|Lehrer S et al.|
Virology of Malignant Brain Tumours
European Association of NeuroOncology Magazine 2013; 3 (1): 23-24
Keywords: CMV, oncology
Glioblastoma multiforme is the most common and most aggressive type of primary malignant brain tumour, accounting for 52 % of all primary brain tumour cases and 20 % of all intracranial tumours. Evidence for a viral cause of glioblastoma has been postulated, possibly SV40 or more likely cytomegalovirus (CMV). A viral cause is difficult to substantiate, since CMV infection is so common and malignant brain tumours are so rare. One possible basis for a CMVglioblastoma association may be the “hit-andrun” hypothesis.

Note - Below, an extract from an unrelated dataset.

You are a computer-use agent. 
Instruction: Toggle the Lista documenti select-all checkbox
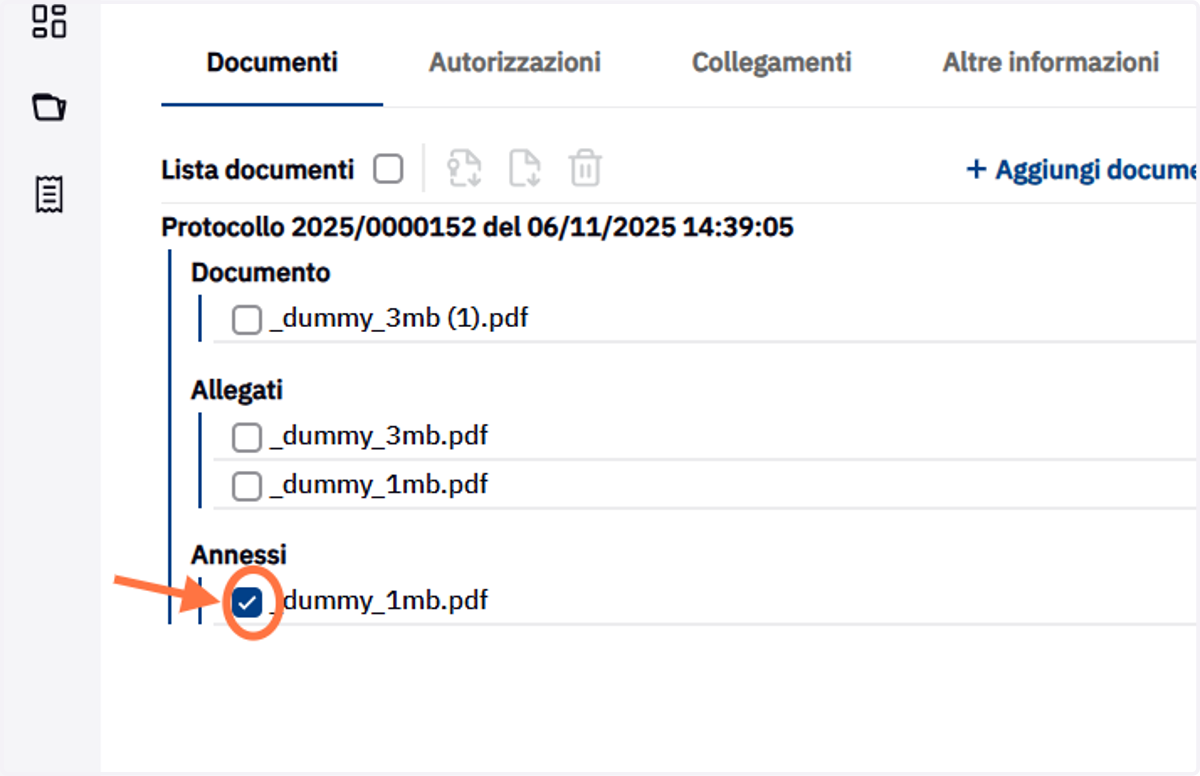(x=388, y=169)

CMV might be capable, under certain conditions, of acting as a cell mutagen. Age at infection may be one of these conditions, since the incidence of both glioblastoma multiforme and CMV infection are related to socioeconomic status. CMV infection in early childhood, more common in lower socioeconomic groups, may be protective against glioblastoma multiforme, whereas CMV infection in later childhood or adulthood may be a risk factor for glioblastoma. If so, glioblastoma occurrence would resemble paralytic polio, where low socioeconomic status, poor hygiene, and early infection are protective.